Infine, Astrid Meloni, che interpreta Paola, un’amica di famiglia, o meglio, di Ada. “Il mio personaggio è un po’ un tramite con il mondo del soprannaturale, diciamo che fa accadere delle cose fuori dal comune. La cosa più interessante per me è stata soprattutto relazionarmi col soprannaturale, con ciò che va oltre la nostra capacità razionale di guardare la realtà. È un po’ come il gioco che fanno i bambini, o che fanno anche gli attori: il gioco del credere. Come si fa con il gioco simbolico: alzo la mano, l’avvicino all’orecchio e credo, faccio finta, che sia un telefono. Gli attori devono fare questa cosa, che a volte arriva a un livello ancora più alto.

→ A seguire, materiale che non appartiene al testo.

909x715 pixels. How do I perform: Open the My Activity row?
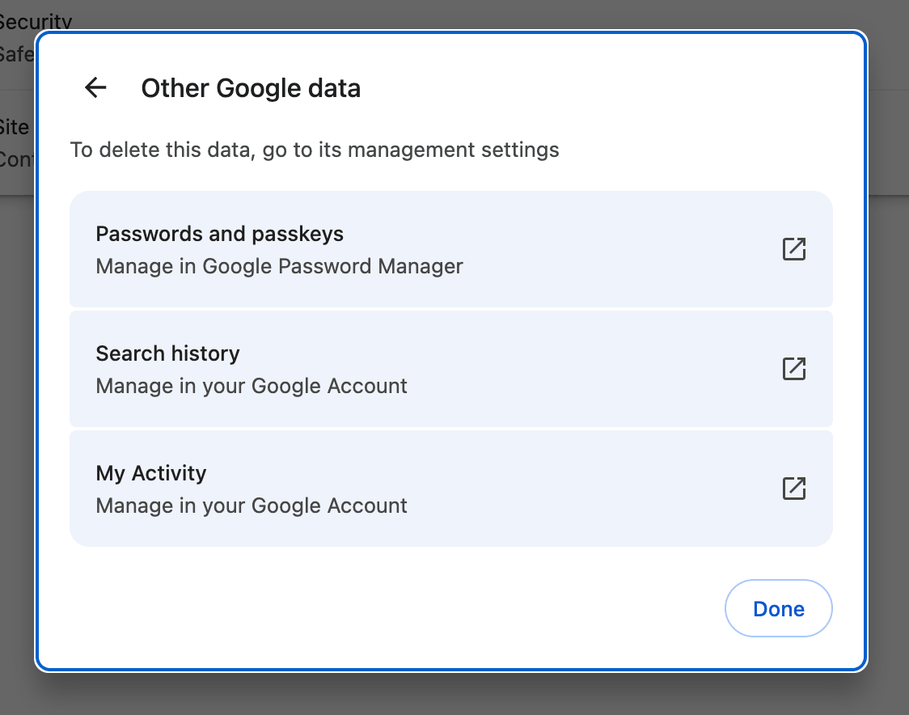[451, 489]
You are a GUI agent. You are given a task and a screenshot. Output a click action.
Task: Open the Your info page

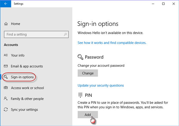[x=18, y=55]
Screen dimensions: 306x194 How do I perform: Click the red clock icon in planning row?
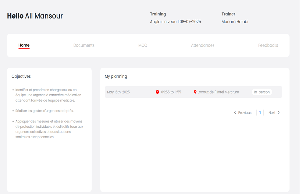(x=158, y=92)
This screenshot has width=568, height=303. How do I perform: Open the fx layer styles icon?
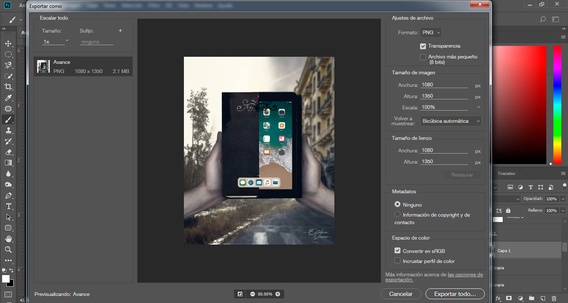(x=498, y=298)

A volte penso di essere un’impiegata, a volte un medico, e ho a che vedere con cose più grandi di me. Questo rende il processo ancora più esaltante e divertente, perché bisogna trovare modalità anche fisiche o espressive, per interpretare qualcosa a modo proprio, per non cadere nel cliché, per non ispirarsi a cose già viste. Si deve trovare una specie di preghiera interiore per arrivare a quella cosa lì”.